利用電場的電泳作用將凝膠中的DNA轉移到固相支持物上，可達到簡單、迅速、高效的目的。一般2-3小時內可轉移完畢。電轉法不宜採用NC膜，因為NC膜結合 DNA依賴高鹽溶液，而高鹽溶液在電泳過程中會破壞緩衝體系，使DNA損傷。一般使用化學活化膜和正電荷修飾的尼龍膜。此外，電轉過程中轉移體系的溫度升高，必須使用循環冷卻水。商業化的電轉儀一般附有冷卻設備，也可在冷室中進行。具體操作時，按儀器使用說明安裝電轉裝置，將變性凝膠夾在轉移膜內平行電極內側的多孔板之間，排除夾層間氣泡，加入轉移緩衝液並通電進行電轉。

真空印跡法

這是近年來發展起來的一種簡單、快速、高效的DNA和RNA印跡法。其基本原理是利用真空作用將轉膜緩衝液從凝膠上層的容器抽到下層，凝膠中的核酸片段將隨緩衝液移置到凝膠下面的固相支持物上。這一方法的最大優點是快速高效，可在轉膜的同時進行DNA的變性與中和，30分鐘至1小時可完成，適合檢疫工作的要求。已有商業化的真空轉移儀提供，可按商品使用說明進行操作。

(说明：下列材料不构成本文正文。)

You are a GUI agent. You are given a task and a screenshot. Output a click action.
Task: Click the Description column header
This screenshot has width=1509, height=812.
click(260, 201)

Southern印跡後的濾膜仍需進行固定處理，對NC膜可用80℃真空烘烤2小時，對尼龍膜還可用短波紫外線（波長254nm）照射幾分鐘。

Northern印跡

（Northern blot）　Northern印跡是指將RNA片段變性及電泳分離後，轉移到固相支持物上的過程。RNA樣品經Northern印跡後進行雜交反應可鑑定其中特異 mRNA分子的量與大小。

Northern印跡的方法與Southern印跡基本相同，可參照進行。但RNA的變性方法與 DNA不同。DNA樣品可先通過凝膠電泳進行分離，再用鹼處理凝膠使DNA變性。而RNA不能用鹼變性，因為鹼會導致RNA水解。因此，在Northern印跡前，須進行RNA變性電泳，在電泳過程中使RNA解離形成單鏈分布在凝膠上，再進行印跡轉移。

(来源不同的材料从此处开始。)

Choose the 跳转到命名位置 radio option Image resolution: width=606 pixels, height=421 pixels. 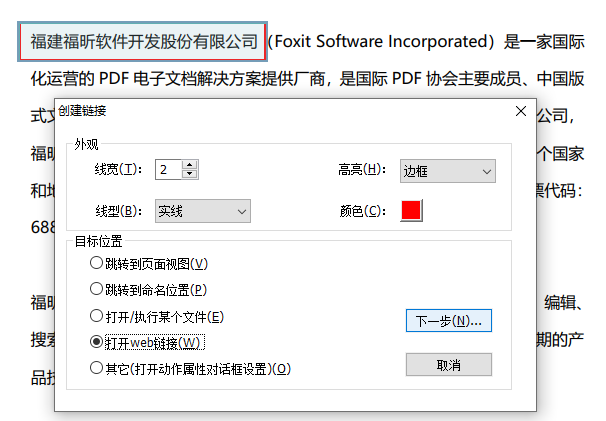coord(96,289)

RNA變性電泳的原理，是用一定劑量的乙二醛-二甲基亞礬，或甲醛和甲基氫氧化汞等處理RNA樣品和凝膠，使雙鏈RNA在電泳過程中變性而完全解離形成單鏈。

雜交反應包括預雜交、雜交和漂洗幾步操作。

預雜交

預雜交的目的是用非特異性DNA分子（鮭精DNA或小牛胸腺DNA）及其它高分子化合物（Denhart’s溶液）將待測核酸分子中的非特異性位點封閉，以避免這些位點與探針的非特異性結合。雜交反應是使單鏈核酸探針與固定在膜上的待測核酸單鏈在一定溫度和條件下進行復性反應的過程。雜交反應結束後，應進行洗膜處理以洗去非特異性雜交以及未雜交的標記探針，以避免干擾特異性雜交信號的檢測。膜洗淨後，將繼續進行雜交信號的檢測。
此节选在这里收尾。